I had been searching for it for the longest time, but could not find any copy: not in the National Library, not even in the Lopez Museum, which is a treasure trove of early Philippine magazines.
Then yesterday, as I was going through my usual rounds of my friends' antique shops in Ermita I saw by chance old copies of Bulaklak magazines stacked in the new arrival inventory. Since I know in the first place that Siete Infantes appeared in Bulaklak from 1948-49, I looked for the magazine corresponding to that year. Luckily, there was one copy for the year 1948, and upon checking the inside pages, uereka! The first issue of Siete Infantes is right in front of me. Botong's komiks nickname was right there: "Boots"

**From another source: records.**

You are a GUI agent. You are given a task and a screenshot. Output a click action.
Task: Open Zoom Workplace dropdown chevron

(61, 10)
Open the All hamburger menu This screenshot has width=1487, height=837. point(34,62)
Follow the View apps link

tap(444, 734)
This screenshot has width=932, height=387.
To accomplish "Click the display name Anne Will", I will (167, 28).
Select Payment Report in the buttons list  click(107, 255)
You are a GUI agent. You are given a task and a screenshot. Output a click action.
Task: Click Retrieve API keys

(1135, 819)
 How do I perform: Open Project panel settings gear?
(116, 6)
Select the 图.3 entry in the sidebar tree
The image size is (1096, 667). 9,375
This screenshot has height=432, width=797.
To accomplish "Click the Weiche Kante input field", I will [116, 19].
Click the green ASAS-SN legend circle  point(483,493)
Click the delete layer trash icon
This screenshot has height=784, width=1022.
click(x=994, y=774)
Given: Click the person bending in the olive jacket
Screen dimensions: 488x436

As a komiks collector, a Pinoy movie geek, and a fan of Botong, this find is doubly important for me. Now I am a little closer in making a partial catalogueing of komiks strips by the great masters of the glorious days of komiks.
Being a Pinoy movie fan, I can also relate to Siete Infantes, since it was later made into a movie directed by the great Manuel Conde. During my childhood years, I distinctly remember its numerous reruns in a local TV station during lazy afternoons. Back then, our TV set was a wooden encased 25 inch black and white Zenith with a dial knob to switch channels, and a screen that had a sliding door to boot!
Anyway, I love those Filipino movies about kings, princes and castles like Apat na Alas, Prinsipe Amante, and of course, Siete Infantes de lara.
I still remember that one of the Siete Infantes was Eddie Garcia in his first starring role. The other Infantes were Jaime Castelvi, George Sanderson, Albert Madison, Gil de Leon (dad of Christopher de Leon), Mario Montenegro, and Johnny Monteiro. It also was the first film appearance of Nida Blanca who was cast as a young girl in the movie (she would later get a full starring role in the film Korea, 1952).
Siete Infantes de Lara by Botong Francisco. A comic strip by one of our great National Artists. Next time around, I shall feature comic strips by Vicente Manasala and Fernando Amorsolo. Now, no foolish art critic would say that komiks is an inferior artists' trade, right?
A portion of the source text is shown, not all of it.